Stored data
####################

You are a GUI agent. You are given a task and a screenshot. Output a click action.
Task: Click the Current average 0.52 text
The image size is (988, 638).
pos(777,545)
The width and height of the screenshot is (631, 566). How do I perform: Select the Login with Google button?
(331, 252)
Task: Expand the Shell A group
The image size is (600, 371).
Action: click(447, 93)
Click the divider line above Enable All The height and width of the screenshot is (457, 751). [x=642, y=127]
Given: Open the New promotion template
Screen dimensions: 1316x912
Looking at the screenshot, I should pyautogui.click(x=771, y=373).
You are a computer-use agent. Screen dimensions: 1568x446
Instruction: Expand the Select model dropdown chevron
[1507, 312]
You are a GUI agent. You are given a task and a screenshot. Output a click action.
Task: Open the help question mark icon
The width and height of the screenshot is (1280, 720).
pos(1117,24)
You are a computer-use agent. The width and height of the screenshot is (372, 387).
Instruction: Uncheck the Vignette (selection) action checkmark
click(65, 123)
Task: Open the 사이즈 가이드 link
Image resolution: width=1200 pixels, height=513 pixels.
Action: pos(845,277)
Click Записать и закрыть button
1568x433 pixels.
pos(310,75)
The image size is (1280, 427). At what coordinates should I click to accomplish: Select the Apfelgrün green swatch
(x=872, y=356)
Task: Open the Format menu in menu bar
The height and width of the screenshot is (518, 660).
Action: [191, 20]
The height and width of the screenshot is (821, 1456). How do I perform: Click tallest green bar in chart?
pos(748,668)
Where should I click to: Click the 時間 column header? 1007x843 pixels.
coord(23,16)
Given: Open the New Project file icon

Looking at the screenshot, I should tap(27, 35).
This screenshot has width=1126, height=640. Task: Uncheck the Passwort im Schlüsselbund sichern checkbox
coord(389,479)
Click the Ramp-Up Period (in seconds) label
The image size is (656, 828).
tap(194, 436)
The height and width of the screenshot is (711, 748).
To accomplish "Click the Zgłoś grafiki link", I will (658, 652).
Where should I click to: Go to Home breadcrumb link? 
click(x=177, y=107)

####################

Starting at the line that contains "Click the divider", output every remaining line of the data exactly, and stop after the last one.

Your response »
Click the divider line above Enable All The height and width of the screenshot is (457, 751). [x=642, y=127]
Given: Open the New promotion template
Screen dimensions: 1316x912
Looking at the screenshot, I should pyautogui.click(x=771, y=373).
You are a computer-use agent. Screen dimensions: 1568x446
Instruction: Expand the Select model dropdown chevron
[1507, 312]
You are a GUI agent. You are given a task and a screenshot. Output a click action.
Task: Open the help question mark icon
The width and height of the screenshot is (1280, 720).
pos(1117,24)
You are a computer-use agent. The width and height of the screenshot is (372, 387).
Instruction: Uncheck the Vignette (selection) action checkmark
click(65, 123)
Task: Open the 사이즈 가이드 link
Image resolution: width=1200 pixels, height=513 pixels.
Action: pos(845,277)
Click Записать и закрыть button
1568x433 pixels.
pos(310,75)
The image size is (1280, 427). At what coordinates should I click to accomplish: Select the Apfelgrün green swatch
(x=872, y=356)
Task: Open the Format menu in menu bar
The height and width of the screenshot is (518, 660).
Action: [191, 20]
The height and width of the screenshot is (821, 1456). How do I perform: Click tallest green bar in chart?
pos(748,668)
Where should I click to: Click the 時間 column header? 1007x843 pixels.
coord(23,16)
Given: Open the New Project file icon

Looking at the screenshot, I should tap(27, 35).
This screenshot has width=1126, height=640. Task: Uncheck the Passwort im Schlüsselbund sichern checkbox
coord(389,479)
Click the Ramp-Up Period (in seconds) label
The image size is (656, 828).
tap(194, 436)
The height and width of the screenshot is (711, 748).
To accomplish "Click the Zgłoś grafiki link", I will (658, 652).
Where should I click to: Go to Home breadcrumb link? 
click(x=177, y=107)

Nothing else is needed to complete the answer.